Les partis « populistes » anti-européens sont en passe de devenir les grands gagnants des prochaines élections européennes. En effet, les projections montrent qu’ils arriveront en tête des scrutins dans des pays comme l’Autriche, la France et la Pologne, et qu’ils obtiendront de bons résultats en Allemagne, en Espagne, au Portugal et en Suède en juin 2024. Selon un nouveau rapport publié par le Conseil européen pour les relations internationales (ECFR), le déclin attendu du soutien aux partis du courant politique dominant, ainsi que la montée en puissance des partis extrémistes et des petits partis, sont susceptibles de faire peser des menaces importantes sur des piliers essentiels de l’agenda européen, notamment le Green Deal européen, le soutien à l’Ukraine et l’avenir de l’élargissement de l’UE.

La nouvelle étude de l’ECFR intitulée « A sharp right turn: A forecast for the 2024 European Parliament elections » (Virage à droite : Prévisions des élections du Parlement européen de 2024), est étayée par de récents sondages d’opinion menés dans les 27 États membres de l’UE et façonnée par un modèle statistique de la performance des partis nationaux lors des précédentes élections du Parlement européen, comprenant les scrutins de 2009, 2014 et 2019. Sur la base de ce modèle, les auteurs et éminents politologues Simon Hix et Kevin Cunningham, prévoient que les deux principaux groupes politiques du Parlement européen – le Parti populaire européen (PPE) et le groupe des Socialistes et Démocrates (S&D) – continueront à perdre des sièges, comme lors des deux dernières élections. Ils prévoient que le parti centriste Renew Europe (RE) et la coalition verte Verts/Alliance libre européenne (Verts/ALE) perdront également des sièges, tandis que La Gauche et la droite populiste, dont le groupe des Conservateurs et Réformistes européens (CRE) et Identité et Démocratie (ID), sortiront vainqueurs des élections, avec une réelle possibilité d’entrer dans une coalition majoritaire pour la première fois de l’histoire.
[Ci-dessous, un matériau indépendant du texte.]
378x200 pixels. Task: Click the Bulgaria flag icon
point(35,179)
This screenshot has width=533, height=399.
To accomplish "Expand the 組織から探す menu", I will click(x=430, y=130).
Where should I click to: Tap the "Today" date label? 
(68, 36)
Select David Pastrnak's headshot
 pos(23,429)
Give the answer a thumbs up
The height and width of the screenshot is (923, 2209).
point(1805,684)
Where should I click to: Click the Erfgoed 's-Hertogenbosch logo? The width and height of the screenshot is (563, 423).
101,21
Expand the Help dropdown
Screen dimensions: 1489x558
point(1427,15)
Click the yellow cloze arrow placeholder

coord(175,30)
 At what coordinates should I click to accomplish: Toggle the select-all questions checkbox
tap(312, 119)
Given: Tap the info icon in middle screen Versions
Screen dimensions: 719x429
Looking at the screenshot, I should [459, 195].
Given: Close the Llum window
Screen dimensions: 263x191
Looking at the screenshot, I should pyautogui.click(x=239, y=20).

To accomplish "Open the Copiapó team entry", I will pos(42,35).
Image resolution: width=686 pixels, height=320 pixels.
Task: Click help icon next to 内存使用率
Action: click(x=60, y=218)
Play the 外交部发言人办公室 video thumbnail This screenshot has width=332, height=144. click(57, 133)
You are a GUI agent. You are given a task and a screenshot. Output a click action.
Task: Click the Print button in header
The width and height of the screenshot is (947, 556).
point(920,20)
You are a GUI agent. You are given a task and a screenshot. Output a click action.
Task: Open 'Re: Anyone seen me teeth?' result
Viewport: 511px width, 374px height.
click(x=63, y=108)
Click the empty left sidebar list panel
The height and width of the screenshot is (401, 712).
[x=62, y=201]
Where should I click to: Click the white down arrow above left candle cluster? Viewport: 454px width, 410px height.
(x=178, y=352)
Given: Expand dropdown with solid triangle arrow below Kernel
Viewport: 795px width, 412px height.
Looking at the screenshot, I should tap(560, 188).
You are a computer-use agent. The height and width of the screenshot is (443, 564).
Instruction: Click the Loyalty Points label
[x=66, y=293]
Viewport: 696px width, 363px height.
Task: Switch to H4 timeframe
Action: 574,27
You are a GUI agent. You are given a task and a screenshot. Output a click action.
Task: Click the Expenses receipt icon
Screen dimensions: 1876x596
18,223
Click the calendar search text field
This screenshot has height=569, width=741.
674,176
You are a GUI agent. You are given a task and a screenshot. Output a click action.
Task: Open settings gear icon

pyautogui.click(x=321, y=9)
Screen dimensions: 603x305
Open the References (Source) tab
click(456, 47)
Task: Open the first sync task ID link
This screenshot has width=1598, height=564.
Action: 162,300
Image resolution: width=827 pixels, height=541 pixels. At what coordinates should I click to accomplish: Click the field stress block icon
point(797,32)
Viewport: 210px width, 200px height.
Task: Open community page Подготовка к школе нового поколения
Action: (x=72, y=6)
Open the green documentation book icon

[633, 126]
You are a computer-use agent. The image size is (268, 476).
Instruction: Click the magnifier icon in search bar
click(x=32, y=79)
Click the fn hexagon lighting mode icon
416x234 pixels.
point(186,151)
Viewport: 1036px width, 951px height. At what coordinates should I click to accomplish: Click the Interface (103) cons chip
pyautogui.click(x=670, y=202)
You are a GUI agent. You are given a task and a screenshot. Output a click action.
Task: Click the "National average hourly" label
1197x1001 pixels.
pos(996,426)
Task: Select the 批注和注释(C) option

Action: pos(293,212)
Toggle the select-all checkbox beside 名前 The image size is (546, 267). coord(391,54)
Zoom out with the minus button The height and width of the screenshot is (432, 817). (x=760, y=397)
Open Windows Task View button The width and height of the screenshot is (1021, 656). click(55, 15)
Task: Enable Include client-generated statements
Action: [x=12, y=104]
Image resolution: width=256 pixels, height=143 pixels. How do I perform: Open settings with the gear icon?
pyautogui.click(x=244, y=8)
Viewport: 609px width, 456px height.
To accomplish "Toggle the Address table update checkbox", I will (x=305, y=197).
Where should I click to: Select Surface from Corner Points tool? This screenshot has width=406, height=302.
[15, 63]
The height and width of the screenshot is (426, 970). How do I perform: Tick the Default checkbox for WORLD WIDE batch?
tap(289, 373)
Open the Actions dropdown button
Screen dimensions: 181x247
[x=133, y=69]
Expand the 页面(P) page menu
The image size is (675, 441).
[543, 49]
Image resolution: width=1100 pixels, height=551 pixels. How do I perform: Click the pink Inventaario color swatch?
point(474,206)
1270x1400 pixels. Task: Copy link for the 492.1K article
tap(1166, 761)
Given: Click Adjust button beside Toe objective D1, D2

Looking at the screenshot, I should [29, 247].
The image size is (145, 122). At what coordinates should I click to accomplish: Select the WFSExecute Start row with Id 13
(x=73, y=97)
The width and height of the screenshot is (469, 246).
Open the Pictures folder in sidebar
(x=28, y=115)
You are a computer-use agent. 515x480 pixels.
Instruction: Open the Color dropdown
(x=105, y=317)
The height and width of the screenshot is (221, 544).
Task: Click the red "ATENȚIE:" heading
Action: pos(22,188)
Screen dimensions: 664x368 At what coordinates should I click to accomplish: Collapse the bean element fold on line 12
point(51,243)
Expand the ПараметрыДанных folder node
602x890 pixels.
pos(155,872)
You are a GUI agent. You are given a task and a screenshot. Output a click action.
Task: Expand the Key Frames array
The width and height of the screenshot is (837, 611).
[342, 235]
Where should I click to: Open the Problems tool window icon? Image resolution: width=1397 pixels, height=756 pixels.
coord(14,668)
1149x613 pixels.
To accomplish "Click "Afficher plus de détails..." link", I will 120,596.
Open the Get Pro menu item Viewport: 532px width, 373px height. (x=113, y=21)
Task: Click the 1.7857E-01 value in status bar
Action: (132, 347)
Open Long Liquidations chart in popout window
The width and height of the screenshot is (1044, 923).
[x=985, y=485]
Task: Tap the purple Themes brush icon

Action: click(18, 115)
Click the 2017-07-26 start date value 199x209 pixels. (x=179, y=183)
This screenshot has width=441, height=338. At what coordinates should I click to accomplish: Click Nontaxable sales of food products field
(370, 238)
Bien que le PPE devrait rester le groupe le plus important de la législature, conserver le pouvoir de fixer l’ordre du jour et avoir son mot à dire sur le choix du prochain président de la Commission, Simon Hix et Kevin Cunningham s’attendent à ce que les voix populistes, en particulier celles de la droite radicale, soient plus prononcées et plus impliquées dans la prise de décision que jamais depuis que le Parlement européen a été élu au suffrage universel direct pour la première fois, en 1979. Les voix d’extrême droite seront particulièrement prononcées dans les États membres fondateurs clés, notamment en Italie, où Fratelli d’Italia devrait voir son nombre de sièges augmenter jusqu’à potentiellement atteindre un maximum de 27 eurodéputés ; en France, où le parti Renaissance d’Emmanuel Macron devrait céder du terrain de manière significative au Rassemblement national de Marine Le Pen, qui obtiendrait un total de 25 eurodéputés ; en Autriche, où le Parti de la liberté (FPÖ), de droite radicale, devrait doubler son nombre d’eurodéputés et passer de 3 à 6, à quelques mois d’élections nationales cruciales ; et, en Allemagne, l’Alternative für Deutschland (AfD), d’extrême droite, devrait presque doubler sa représentation pour potentiellement atteindre un total de 19 sièges dans l’hémicycle. Cette dynamique ne fera pas que déplacer le discours politique vers la droite dans l’UE, avant le retour possible de Donald Trump à la Maison Blanche plus tard cette année. Elle est également susceptible d’avoir une influence et de servir de précurseur aux élections nationales dans les principaux États membres, notamment en Autriche, en Allemagne et en France, au cours de la période à venir.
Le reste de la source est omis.